PROBLEM TO WORK ON → The lines needed are those below that contain the word "back"; copy each one.
____ DATA FOR THIS TASK
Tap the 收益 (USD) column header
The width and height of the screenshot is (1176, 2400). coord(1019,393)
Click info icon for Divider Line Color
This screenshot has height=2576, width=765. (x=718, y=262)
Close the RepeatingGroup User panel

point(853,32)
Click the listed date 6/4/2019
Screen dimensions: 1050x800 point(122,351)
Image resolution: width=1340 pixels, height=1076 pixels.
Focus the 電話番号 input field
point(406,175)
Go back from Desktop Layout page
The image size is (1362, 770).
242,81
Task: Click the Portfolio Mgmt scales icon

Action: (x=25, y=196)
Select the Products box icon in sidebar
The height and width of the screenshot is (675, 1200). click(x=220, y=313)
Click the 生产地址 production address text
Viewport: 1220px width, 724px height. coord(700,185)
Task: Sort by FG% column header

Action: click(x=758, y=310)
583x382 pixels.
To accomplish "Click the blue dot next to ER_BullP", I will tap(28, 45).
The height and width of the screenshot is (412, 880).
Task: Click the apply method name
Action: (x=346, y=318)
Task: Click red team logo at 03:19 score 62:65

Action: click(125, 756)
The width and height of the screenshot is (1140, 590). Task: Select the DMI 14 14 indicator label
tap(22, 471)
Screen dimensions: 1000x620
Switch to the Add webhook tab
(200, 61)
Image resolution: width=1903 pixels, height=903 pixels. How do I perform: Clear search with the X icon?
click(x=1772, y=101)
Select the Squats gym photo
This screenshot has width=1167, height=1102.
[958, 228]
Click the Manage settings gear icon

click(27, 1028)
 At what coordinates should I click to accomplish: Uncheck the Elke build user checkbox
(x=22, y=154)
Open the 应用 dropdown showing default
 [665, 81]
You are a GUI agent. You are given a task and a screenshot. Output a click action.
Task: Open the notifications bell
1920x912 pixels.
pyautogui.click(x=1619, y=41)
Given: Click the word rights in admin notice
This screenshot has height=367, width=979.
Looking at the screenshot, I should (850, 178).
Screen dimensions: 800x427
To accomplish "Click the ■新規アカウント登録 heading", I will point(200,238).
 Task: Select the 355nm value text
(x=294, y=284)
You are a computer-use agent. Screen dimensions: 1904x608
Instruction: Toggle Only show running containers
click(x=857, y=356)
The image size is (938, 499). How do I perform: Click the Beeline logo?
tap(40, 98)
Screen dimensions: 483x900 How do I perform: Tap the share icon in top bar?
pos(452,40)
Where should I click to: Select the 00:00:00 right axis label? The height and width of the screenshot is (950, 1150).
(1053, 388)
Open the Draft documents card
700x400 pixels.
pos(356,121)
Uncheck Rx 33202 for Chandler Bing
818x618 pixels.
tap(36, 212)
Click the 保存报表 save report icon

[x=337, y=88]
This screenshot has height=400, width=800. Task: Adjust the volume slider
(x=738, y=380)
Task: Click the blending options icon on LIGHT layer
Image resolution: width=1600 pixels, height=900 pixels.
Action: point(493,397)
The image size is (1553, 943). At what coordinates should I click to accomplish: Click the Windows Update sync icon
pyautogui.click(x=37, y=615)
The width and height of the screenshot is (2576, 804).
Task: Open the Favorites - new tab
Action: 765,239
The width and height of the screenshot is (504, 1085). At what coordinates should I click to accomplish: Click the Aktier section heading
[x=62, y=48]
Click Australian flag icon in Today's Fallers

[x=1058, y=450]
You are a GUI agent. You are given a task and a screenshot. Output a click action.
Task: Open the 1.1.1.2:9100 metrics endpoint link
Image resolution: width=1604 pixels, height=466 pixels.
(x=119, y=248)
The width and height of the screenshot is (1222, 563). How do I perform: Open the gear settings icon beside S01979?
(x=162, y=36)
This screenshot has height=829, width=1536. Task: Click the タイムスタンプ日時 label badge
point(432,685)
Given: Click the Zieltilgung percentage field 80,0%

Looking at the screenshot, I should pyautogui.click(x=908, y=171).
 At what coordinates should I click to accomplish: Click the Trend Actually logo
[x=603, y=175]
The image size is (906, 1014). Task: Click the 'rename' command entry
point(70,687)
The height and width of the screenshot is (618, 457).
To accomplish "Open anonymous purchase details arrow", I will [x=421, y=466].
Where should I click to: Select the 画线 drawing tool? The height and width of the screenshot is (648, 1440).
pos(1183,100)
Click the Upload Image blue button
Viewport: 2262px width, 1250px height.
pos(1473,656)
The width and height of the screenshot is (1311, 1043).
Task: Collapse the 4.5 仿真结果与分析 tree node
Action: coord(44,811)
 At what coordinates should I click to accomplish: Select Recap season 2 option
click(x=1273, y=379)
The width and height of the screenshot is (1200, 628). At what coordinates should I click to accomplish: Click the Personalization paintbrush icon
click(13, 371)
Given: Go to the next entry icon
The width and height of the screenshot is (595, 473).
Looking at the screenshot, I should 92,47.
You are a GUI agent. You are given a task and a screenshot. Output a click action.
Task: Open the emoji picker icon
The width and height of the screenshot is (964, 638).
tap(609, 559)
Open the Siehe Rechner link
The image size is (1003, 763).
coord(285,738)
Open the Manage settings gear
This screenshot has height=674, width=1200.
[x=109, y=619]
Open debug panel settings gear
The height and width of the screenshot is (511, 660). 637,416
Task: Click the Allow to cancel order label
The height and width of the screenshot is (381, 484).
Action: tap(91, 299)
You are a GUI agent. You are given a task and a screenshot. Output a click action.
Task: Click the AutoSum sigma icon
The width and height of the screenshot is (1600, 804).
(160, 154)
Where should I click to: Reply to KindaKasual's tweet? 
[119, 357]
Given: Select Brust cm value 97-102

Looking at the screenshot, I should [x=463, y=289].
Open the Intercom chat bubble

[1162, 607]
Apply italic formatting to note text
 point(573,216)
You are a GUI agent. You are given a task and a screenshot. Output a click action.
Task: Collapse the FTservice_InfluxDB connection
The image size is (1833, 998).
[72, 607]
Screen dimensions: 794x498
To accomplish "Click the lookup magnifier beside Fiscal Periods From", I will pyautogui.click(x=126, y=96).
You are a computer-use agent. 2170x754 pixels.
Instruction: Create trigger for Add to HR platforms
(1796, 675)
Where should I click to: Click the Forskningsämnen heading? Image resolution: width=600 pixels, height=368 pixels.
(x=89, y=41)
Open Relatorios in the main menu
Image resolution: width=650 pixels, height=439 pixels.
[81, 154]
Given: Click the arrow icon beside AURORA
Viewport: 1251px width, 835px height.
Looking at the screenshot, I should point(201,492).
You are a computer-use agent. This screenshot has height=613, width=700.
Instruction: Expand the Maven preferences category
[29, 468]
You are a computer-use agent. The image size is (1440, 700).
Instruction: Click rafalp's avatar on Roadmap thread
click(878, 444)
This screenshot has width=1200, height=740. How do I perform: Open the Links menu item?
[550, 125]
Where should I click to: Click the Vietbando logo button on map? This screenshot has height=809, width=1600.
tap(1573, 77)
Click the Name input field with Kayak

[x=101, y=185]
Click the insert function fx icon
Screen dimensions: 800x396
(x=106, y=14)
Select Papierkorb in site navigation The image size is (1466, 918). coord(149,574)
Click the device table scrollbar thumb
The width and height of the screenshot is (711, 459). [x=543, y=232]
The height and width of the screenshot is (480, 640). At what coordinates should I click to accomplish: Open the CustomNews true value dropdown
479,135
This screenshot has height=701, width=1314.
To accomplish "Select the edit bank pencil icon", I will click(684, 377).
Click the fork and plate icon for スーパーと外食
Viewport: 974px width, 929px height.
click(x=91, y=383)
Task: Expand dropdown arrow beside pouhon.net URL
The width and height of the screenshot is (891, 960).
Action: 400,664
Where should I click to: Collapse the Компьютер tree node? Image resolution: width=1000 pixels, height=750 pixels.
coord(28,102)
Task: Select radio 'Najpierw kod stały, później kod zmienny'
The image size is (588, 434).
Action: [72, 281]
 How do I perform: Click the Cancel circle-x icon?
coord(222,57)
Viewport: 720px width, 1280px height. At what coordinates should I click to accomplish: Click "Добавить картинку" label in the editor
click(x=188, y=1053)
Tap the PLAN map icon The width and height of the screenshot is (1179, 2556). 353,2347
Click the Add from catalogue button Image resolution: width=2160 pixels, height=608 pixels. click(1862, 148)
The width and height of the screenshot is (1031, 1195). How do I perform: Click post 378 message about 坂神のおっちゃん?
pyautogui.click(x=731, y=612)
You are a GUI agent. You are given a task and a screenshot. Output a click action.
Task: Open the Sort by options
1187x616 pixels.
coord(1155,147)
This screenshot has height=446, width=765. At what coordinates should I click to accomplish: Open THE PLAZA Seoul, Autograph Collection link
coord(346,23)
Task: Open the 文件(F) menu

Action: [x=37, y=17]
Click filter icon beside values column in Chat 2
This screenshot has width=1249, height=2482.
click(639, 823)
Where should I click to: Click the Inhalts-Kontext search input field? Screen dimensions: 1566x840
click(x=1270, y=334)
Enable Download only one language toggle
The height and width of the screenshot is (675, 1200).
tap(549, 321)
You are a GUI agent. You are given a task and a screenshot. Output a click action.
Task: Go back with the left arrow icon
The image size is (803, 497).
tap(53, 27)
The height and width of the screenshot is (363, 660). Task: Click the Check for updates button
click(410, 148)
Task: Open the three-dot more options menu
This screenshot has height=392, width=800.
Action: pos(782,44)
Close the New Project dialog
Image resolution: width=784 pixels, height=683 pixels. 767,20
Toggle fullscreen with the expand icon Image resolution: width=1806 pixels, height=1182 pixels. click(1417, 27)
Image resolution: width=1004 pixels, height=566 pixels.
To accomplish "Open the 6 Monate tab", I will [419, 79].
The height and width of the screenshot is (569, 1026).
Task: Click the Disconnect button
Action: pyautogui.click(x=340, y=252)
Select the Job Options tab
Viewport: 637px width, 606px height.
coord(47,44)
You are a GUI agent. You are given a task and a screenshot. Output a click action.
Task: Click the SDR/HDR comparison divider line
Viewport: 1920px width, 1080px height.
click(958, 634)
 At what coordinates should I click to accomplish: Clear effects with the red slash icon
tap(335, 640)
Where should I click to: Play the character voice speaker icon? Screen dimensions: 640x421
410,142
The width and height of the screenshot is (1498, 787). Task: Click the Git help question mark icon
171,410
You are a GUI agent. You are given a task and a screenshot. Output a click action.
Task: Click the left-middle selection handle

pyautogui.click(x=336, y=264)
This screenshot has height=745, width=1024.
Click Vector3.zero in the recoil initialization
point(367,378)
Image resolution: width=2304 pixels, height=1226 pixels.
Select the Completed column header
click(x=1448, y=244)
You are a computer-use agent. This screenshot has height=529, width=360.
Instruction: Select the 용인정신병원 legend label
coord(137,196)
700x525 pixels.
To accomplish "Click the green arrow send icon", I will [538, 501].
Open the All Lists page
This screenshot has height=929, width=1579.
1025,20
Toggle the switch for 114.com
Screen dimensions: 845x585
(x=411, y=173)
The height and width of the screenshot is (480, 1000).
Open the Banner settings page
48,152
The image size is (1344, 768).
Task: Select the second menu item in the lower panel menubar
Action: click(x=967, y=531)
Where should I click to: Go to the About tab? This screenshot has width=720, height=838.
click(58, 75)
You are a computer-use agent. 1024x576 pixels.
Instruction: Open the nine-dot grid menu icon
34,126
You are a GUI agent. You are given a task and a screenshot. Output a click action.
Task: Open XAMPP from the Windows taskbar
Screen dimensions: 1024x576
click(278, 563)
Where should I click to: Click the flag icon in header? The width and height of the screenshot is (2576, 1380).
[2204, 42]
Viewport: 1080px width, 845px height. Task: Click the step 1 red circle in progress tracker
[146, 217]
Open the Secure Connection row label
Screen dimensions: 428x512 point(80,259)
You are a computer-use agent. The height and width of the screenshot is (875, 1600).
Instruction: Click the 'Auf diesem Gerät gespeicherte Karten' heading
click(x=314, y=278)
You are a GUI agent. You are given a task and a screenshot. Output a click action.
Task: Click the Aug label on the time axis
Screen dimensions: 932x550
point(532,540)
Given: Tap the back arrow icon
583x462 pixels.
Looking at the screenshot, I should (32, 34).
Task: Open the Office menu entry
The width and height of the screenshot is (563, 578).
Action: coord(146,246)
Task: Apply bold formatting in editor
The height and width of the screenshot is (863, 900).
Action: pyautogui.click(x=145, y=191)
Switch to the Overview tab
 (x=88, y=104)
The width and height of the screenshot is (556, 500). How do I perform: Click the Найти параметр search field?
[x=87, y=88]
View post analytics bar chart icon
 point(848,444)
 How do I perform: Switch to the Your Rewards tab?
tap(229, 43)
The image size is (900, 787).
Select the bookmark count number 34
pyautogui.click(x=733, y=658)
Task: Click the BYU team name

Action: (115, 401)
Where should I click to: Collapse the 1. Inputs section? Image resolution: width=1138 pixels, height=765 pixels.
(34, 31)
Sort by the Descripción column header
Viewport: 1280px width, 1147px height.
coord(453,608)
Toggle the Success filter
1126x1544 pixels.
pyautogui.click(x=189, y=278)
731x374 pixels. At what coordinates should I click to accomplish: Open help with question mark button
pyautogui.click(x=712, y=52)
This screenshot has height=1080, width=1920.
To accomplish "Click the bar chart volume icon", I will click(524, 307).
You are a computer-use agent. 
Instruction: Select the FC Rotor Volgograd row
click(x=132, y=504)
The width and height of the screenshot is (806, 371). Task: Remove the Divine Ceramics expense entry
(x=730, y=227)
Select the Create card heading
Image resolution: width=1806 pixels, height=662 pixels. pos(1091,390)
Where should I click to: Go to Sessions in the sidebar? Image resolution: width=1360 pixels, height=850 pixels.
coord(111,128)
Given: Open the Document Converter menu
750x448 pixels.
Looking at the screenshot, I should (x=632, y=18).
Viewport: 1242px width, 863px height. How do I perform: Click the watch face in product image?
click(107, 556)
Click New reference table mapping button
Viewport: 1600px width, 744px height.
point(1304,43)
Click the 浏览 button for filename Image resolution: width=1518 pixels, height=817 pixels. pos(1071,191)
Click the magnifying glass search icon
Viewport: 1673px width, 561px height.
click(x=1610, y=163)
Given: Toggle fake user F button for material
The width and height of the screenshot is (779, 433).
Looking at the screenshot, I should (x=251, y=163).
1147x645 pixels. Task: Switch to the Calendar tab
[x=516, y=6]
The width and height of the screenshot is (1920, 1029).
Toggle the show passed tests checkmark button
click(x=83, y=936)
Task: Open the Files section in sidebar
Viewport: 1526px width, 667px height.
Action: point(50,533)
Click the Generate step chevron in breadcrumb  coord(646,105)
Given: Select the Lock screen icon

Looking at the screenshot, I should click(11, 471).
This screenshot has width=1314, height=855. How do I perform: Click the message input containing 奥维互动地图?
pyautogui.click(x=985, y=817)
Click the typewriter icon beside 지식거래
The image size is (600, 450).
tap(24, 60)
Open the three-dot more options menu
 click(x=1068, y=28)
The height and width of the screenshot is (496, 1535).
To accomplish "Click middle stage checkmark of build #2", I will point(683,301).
________
YOUR SOLUTION →
Go back from Desktop Layout page
Task: Go back with the left arrow icon
Given: Tap the back arrow icon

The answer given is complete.